Wir wollen beten für die Juden.
Dass unser Gott und Herr ihre Herzen erleuchte, damit sie Jesus Christus erkennen, den Heiland aller Menschen.
Lasset uns beten. Beugen wir die Knie. Erhebet Euch.
Allmächtiger ewiger Gott, der Du willst, dass alle Menschen gerettet werden und zur Erkenntnis der Wahrheit gelangen, gewähre gnädig, dass beim Eintritt der Fülle aller Völker in Deine Kirche ganz Israel gerettet wird. (oder: dass ganz Israel gerettet werde, wenn die Füller aller Völker in Deine Kirche eintritt). Durch Christus, unseren Herrn.
(Übersetzung: P. Gero Weishaupt)

Reaktionen

  • "Danach hoffe ich, dass die Dinge klarer sein werden, zwar nicht gelöst, aber klarer. Ich glaube, dass wir diese Irritation der jüdischen Welt überwinden können." - Kardinal Walter Kasper
  • "[...] ob die katholische Kirche und der Papst im Besonderen nichts Wichtigeres zu tun haben [...]." - Michael Wolffsohn, Historiker an der Universität der Bundeswehr in München
  • SPIEGEL ONLINE: "Sie sehen die Gefühle vieler Juden verletzt. Mit seiner Regensburger Rede verletzte Benedikt auch die Gefühle vieler Muslime. Was steckt dahinter?" -- Rabbiner Homolka: "Ich kann mir nicht vorstellen, dass dies Ausrutscher waren. Hier steht ein Kapitän auf der Brücke seines Supertankers. Durch das Zweite Vatikanische Konzil wurde ein neuer Kurs gesetzt. Nun will er umsteuern und in kurzer Zeit neue Akzente setzen.
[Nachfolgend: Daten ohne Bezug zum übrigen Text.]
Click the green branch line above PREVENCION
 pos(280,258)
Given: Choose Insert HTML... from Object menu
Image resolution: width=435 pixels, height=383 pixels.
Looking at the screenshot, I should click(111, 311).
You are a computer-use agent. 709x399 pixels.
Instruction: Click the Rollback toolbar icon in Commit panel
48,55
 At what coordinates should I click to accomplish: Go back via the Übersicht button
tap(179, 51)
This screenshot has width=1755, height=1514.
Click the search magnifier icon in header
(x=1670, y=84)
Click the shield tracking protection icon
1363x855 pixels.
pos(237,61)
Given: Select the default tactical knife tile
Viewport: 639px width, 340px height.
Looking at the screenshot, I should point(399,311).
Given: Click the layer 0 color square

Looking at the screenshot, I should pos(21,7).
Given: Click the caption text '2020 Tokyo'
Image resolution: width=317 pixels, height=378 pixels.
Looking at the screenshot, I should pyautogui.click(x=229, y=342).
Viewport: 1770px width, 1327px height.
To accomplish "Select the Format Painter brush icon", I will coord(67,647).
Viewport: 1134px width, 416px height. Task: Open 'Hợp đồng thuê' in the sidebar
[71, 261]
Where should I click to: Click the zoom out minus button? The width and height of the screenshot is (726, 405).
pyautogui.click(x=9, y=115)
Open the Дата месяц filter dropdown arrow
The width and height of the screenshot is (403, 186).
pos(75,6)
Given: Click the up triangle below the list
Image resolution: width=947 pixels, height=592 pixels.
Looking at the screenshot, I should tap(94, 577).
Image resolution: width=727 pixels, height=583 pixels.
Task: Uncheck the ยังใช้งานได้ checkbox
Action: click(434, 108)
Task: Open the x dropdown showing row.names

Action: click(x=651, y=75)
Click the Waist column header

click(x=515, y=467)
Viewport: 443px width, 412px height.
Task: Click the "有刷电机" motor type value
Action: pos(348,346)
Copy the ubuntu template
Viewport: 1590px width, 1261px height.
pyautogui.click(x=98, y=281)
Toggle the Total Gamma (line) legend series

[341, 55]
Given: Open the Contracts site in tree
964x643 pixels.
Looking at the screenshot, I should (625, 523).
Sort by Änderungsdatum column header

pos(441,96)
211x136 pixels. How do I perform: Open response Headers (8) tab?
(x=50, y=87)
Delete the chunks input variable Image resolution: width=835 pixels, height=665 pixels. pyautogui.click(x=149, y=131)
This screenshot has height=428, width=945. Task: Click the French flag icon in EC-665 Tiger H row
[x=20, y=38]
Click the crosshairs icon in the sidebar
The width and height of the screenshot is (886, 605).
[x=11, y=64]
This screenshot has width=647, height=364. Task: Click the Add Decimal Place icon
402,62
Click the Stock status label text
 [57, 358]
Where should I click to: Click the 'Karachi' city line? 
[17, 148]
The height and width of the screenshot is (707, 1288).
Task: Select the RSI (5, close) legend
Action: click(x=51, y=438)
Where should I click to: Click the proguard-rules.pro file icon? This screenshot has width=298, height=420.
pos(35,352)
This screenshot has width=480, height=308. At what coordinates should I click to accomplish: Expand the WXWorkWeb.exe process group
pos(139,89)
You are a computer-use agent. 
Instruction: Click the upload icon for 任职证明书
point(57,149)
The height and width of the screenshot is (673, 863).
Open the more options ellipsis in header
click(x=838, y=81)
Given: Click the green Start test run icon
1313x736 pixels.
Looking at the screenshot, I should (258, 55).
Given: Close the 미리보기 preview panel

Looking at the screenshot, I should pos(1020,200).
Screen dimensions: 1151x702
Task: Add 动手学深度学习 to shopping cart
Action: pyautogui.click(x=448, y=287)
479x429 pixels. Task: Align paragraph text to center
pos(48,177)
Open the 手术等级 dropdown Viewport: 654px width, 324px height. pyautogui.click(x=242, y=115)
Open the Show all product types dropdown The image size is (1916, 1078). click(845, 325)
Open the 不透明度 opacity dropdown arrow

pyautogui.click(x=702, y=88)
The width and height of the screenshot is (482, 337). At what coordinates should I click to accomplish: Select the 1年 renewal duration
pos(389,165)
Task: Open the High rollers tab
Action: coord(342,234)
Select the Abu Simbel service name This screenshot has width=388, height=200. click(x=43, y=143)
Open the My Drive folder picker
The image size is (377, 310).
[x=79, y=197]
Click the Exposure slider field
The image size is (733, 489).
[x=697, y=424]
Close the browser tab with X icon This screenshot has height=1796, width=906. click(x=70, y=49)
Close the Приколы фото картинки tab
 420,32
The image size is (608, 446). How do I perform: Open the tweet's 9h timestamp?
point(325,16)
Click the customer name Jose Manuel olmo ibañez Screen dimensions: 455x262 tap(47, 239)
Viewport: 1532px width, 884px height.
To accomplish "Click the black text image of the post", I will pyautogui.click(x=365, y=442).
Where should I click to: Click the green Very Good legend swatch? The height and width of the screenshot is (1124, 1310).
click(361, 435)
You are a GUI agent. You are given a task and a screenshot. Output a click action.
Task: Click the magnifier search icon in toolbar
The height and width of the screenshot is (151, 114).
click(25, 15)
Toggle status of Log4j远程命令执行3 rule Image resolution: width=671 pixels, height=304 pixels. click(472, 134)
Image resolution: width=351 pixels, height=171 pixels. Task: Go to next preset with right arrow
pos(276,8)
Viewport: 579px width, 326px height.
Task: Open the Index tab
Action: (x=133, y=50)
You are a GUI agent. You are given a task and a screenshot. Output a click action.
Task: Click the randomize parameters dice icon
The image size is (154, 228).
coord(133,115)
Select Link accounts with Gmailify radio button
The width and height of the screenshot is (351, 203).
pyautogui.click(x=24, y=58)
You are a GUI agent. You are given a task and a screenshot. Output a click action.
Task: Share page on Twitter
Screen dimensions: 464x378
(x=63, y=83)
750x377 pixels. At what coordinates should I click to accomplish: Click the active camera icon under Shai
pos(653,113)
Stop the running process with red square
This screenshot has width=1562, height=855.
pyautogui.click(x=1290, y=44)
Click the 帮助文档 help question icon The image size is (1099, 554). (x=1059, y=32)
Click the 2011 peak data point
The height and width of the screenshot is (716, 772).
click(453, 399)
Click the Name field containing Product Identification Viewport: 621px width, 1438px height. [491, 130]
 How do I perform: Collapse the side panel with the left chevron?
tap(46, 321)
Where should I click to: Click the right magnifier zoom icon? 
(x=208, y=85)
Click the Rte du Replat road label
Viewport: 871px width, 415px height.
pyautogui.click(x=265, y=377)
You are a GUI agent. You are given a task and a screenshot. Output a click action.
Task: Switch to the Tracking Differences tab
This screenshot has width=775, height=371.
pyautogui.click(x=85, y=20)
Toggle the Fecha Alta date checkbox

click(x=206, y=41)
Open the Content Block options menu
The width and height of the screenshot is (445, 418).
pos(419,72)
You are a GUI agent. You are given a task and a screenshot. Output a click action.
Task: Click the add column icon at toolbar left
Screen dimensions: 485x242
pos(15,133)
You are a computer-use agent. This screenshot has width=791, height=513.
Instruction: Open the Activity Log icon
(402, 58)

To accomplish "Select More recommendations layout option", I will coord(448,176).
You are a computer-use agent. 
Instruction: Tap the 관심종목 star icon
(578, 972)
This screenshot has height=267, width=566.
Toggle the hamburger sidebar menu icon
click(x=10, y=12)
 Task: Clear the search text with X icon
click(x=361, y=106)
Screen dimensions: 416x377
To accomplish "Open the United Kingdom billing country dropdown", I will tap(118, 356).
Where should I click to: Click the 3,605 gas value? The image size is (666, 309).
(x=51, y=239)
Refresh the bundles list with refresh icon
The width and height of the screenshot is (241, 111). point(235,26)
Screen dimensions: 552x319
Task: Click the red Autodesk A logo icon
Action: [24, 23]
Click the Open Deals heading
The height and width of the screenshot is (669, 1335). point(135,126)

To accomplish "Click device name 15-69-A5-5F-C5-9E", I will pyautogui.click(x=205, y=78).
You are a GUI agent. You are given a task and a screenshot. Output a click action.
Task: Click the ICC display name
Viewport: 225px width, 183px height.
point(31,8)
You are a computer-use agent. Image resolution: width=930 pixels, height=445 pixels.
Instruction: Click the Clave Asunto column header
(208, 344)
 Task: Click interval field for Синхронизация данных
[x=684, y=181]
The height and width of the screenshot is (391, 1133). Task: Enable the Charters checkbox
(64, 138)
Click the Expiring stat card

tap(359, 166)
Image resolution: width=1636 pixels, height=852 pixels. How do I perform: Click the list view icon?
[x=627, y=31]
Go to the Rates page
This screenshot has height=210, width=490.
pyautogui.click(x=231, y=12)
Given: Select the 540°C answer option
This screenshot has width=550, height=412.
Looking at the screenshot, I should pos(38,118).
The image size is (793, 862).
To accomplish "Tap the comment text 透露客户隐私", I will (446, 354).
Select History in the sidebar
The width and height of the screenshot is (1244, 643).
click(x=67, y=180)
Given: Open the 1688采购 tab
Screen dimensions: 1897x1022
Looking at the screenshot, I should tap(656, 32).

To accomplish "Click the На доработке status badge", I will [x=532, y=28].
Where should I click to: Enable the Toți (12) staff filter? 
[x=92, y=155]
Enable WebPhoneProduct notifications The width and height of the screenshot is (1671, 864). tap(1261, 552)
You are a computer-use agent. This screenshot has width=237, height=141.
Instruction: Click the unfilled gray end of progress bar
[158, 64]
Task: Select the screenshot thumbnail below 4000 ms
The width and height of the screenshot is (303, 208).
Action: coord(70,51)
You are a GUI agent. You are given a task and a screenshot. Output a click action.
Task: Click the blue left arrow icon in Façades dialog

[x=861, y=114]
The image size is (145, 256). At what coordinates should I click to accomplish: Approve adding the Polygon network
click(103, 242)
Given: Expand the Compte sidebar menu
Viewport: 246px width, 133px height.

Da braucht es schon die eine oder andere Sprengbombe, um das Schiff ins neue Fahrwasser zu bringen. Die Kirche des Zweiten Vatikanums ist dem Papst zu arm an Bindekraft geworden und die Universitätstheologie zu mager. Deshalb diese gewaltigen Veränderungen in der katholischen Kirche."